[START Passage to read]
But we have a fix. It allows one to write code just as performant in @safe functions as before, including references to the stack. It even enables a few formerly @system (the opposite of @safe) tricks to be written in a safe way. That fix is DIP1000. It’s the reason why this example already causes a deprecation warning by default if it’s compiled with the latest nightly dmd.

Born first, dead last

DIP1000 is a set of enhancements to the language rules regarding pointers, slices, and other references. The name stands for D Improvement Proposal number 1000, as that document is what the new rules were initially based on. One can enable the new rules with the preview compiler switch, -preview=dip1000. Existing code may need some changes to work with the new rules, which is why the switch is not enabled by default. It’s going to be the default in the future, so it’s best to enable it where possible and work to make code compatible with it where not.

The basic idea is to let people limit the lifetime of a reference (an array or pointer, for example). A pointer to the stack is not dangerous if it does not exist longer than the stack variable it is pointing to. Regular references continue to exist, but they can refer only to data with an unlimited lifetime—that is, garbage collected memory, or static or global variables.

Let’s get started

The simplest way to construct limited lifetime references is to assign to it something with a limited lifetime.

@safe int* test(int arg1, int arg2)
{
    int* notScope = new int(5);
    int* thisIsScope = &arg1;
    int* alsoScope; // Not initially scope...
    alsoScope = thisIsScope; // ...but this makes it so.

    // Error! The variable declared earlier is
    // considered to have a longer lifetime,
    // so disallowed.
    thisIsScope = alsoScope;

    return notScope; // ok
    return thisIsScope; // error
    return alsoScope; // error
}

When testing these examples, remember to use the compiler switch -preview=dip1000 and to mark the function @safe. The checks are not done for non-@safe functions.

Alternatively, the scope keyword can be explicitly used to limit the lifetime of a reference.

@safe int[] test()
{
    int[] normalRef;
    scope int[] limitedRef;

    if(true)
[END Passage to read]
[START Records provided]
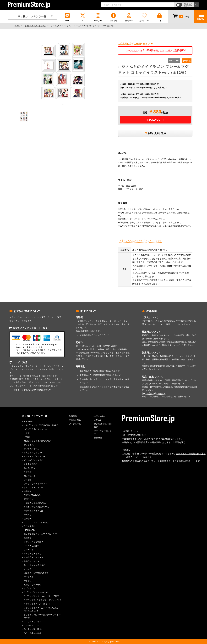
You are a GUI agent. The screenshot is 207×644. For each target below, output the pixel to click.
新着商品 (73, 416)
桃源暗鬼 (27, 518)
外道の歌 (27, 472)
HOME (17, 26)
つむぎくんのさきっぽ (33, 511)
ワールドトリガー (31, 625)
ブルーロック (29, 550)
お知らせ (113, 17)
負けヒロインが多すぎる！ (35, 565)
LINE (67, 17)
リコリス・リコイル (32, 622)
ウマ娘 (27, 433)
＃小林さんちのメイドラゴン (133, 240)
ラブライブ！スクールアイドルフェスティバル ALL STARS (42, 609)
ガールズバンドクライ (33, 460)
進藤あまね (28, 491)
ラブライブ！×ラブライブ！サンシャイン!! (42, 600)
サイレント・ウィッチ (33, 487)
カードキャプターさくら (34, 456)
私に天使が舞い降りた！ (34, 629)
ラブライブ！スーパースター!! (37, 604)
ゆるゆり (27, 580)
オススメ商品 (75, 420)
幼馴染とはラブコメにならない (37, 441)
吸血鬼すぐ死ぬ (30, 464)
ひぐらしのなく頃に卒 (33, 542)
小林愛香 (27, 480)
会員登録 (129, 17)
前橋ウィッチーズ (31, 561)
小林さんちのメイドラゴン (35, 26)
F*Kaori (27, 437)
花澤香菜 (27, 538)
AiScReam (28, 421)
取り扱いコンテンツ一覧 (32, 16)
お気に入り (144, 17)
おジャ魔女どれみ (31, 448)
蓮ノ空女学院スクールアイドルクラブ (40, 534)
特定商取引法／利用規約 (103, 426)
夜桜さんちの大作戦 (32, 584)
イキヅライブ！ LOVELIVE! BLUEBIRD (41, 425)
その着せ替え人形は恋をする (36, 507)
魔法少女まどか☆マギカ (34, 557)
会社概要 (98, 438)
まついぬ (27, 569)
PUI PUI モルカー (31, 546)
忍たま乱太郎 (29, 526)
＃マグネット (156, 240)
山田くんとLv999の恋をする (36, 573)
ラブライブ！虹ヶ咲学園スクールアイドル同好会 (42, 616)
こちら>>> (48, 390)
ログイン (159, 17)
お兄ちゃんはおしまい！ (34, 452)
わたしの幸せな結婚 (32, 633)
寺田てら (27, 514)
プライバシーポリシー (103, 432)
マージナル (28, 577)
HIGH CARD (29, 530)
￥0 (181, 16)
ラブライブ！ (29, 588)
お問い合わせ (100, 416)
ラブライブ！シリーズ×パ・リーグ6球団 (41, 596)
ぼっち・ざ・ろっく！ (33, 554)
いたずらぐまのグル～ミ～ (35, 429)
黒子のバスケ (29, 468)
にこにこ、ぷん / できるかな (36, 522)
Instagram (98, 17)
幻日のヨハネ (29, 476)
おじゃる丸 (28, 445)
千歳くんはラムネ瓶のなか (35, 503)
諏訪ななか (28, 499)
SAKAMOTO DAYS (32, 495)
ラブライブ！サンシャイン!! (36, 592)
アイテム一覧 (75, 424)
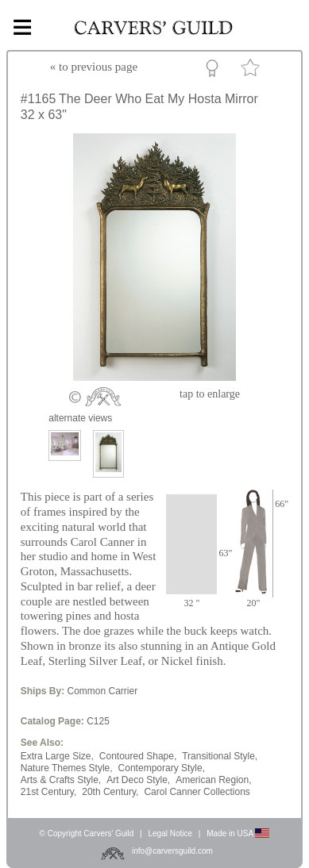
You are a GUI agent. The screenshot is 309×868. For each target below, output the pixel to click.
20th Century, (110, 792)
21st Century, (48, 792)
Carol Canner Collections (196, 792)
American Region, (213, 780)
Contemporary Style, (161, 768)
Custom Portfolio (214, 71)
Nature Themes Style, (67, 768)
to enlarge (210, 394)
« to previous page (94, 67)
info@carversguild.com (172, 851)
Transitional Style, (219, 756)
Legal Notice (170, 833)
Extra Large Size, (57, 756)
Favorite (253, 71)
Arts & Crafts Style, (60, 780)
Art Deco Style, (138, 780)
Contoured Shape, (137, 756)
[END Records provided]
Exercise description
Please repeat, word for word, the part of the DIP1000 passage that opens with the words containing "The basic idea" and closes with "a limited lifetime.". The data have no role in this.

Response to this task
The basic idea is to let people limit the lifetime of a reference (an array or pointer, for example). A pointer to the stack is not dangerous if it does not exist longer than the stack variable it is pointing to. Regular references continue to exist, but they can refer only to data with an unlimited lifetime—that is, garbage collected memory, or static or global variables.

Let’s get started

The simplest way to construct limited lifetime references is to assign to it something with a limited lifetime.